TASK TO CARRY OUT - Would you repeat all the lines below, exactly as they stand?

::: SOURCE MATERIAL :::

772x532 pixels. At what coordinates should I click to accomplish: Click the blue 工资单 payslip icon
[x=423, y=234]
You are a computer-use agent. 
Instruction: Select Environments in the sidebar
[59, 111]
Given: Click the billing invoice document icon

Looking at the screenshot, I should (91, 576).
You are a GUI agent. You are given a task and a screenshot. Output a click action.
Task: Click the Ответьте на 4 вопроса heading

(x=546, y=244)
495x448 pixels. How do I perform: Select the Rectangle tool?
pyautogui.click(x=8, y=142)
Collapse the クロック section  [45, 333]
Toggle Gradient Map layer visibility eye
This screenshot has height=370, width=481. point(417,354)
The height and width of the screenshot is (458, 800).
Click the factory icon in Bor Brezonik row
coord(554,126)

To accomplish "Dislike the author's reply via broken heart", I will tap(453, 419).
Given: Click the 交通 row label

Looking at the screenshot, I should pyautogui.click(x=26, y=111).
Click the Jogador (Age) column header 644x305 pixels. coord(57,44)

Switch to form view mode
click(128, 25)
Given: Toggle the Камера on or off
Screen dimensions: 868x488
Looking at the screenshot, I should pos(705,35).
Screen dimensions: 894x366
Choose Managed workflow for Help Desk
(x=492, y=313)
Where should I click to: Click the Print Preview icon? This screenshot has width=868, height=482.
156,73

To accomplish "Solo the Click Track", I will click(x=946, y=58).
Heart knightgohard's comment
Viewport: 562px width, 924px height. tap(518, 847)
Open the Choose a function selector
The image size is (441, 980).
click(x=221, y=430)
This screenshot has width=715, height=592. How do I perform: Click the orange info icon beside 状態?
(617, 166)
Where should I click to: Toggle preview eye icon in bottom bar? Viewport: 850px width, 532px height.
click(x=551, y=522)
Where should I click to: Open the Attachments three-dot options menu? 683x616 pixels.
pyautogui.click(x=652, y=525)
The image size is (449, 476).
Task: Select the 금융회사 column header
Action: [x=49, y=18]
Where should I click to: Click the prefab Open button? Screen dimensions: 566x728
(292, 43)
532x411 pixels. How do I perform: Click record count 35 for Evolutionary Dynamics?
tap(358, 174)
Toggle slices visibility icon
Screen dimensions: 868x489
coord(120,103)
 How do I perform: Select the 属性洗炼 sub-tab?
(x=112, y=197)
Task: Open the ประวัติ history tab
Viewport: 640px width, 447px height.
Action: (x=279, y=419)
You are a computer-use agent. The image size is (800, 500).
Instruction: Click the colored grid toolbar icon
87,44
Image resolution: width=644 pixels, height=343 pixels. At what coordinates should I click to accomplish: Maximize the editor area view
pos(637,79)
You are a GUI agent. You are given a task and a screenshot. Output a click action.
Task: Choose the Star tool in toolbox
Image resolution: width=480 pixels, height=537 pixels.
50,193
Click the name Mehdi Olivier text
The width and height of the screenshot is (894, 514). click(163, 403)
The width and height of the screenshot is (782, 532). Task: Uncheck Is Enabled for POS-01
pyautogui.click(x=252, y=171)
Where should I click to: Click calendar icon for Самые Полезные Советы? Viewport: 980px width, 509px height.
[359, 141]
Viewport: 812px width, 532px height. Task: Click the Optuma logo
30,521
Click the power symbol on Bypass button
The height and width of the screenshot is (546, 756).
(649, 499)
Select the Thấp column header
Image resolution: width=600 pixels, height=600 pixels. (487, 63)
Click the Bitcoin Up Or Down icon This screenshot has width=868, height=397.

:::

EXERCISE SOLUTION -
772x532 pixels. At what coordinates should I click to accomplish: Click the blue 工资单 payslip icon
[x=423, y=234]
You are a computer-use agent. 
Instruction: Select Environments in the sidebar
[59, 111]
Given: Click the billing invoice document icon

Looking at the screenshot, I should (91, 576).
You are a GUI agent. You are given a task and a screenshot. Output a click action.
Task: Click the Ответьте на 4 вопроса heading

(x=546, y=244)
495x448 pixels. How do I perform: Select the Rectangle tool?
pyautogui.click(x=8, y=142)
Collapse the クロック section  [45, 333]
Toggle Gradient Map layer visibility eye
This screenshot has height=370, width=481. point(417,354)
The height and width of the screenshot is (458, 800).
Click the factory icon in Bor Brezonik row
coord(554,126)

To accomplish "Dislike the author's reply via broken heart", I will tap(453, 419).
Given: Click the 交通 row label

Looking at the screenshot, I should pyautogui.click(x=26, y=111).
Click the Jogador (Age) column header 644x305 pixels. coord(57,44)

Switch to form view mode
click(128, 25)
Given: Toggle the Камера on or off
Screen dimensions: 868x488
Looking at the screenshot, I should pos(705,35).
Screen dimensions: 894x366
Choose Managed workflow for Help Desk
(x=492, y=313)
Where should I click to: Click the Print Preview icon? This screenshot has width=868, height=482.
156,73

To accomplish "Solo the Click Track", I will click(x=946, y=58).
Heart knightgohard's comment
Viewport: 562px width, 924px height. tap(518, 847)
Open the Choose a function selector
The image size is (441, 980).
click(x=221, y=430)
This screenshot has width=715, height=592. How do I perform: Click the orange info icon beside 状態?
(617, 166)
Where should I click to: Toggle preview eye icon in bottom bar? Viewport: 850px width, 532px height.
click(x=551, y=522)
Where should I click to: Open the Attachments three-dot options menu? 683x616 pixels.
pyautogui.click(x=652, y=525)
The image size is (449, 476).
Task: Select the 금융회사 column header
Action: [x=49, y=18]
Where should I click to: Click the prefab Open button? Screen dimensions: 566x728
(292, 43)
532x411 pixels. How do I perform: Click record count 35 for Evolutionary Dynamics?
tap(358, 174)
Toggle slices visibility icon
Screen dimensions: 868x489
coord(120,103)
 How do I perform: Select the 属性洗炼 sub-tab?
(x=112, y=197)
Task: Open the ประวัติ history tab
Viewport: 640px width, 447px height.
Action: (x=279, y=419)
You are a computer-use agent. The image size is (800, 500).
Instruction: Click the colored grid toolbar icon
87,44
Image resolution: width=644 pixels, height=343 pixels. At what coordinates should I click to accomplish: Maximize the editor area view
pos(637,79)
You are a GUI agent. You are given a task and a screenshot. Output a click action.
Task: Choose the Star tool in toolbox
Image resolution: width=480 pixels, height=537 pixels.
50,193
Click the name Mehdi Olivier text
The width and height of the screenshot is (894, 514). click(163, 403)
The width and height of the screenshot is (782, 532). Task: Uncheck Is Enabled for POS-01
pyautogui.click(x=252, y=171)
Where should I click to: Click calendar icon for Самые Полезные Советы? Viewport: 980px width, 509px height.
[359, 141]
Viewport: 812px width, 532px height. Task: Click the Optuma logo
30,521
Click the power symbol on Bypass button
The height and width of the screenshot is (546, 756).
(649, 499)
Select the Thấp column header
Image resolution: width=600 pixels, height=600 pixels. (487, 63)
Click the Bitcoin Up Or Down icon This screenshot has width=868, height=397.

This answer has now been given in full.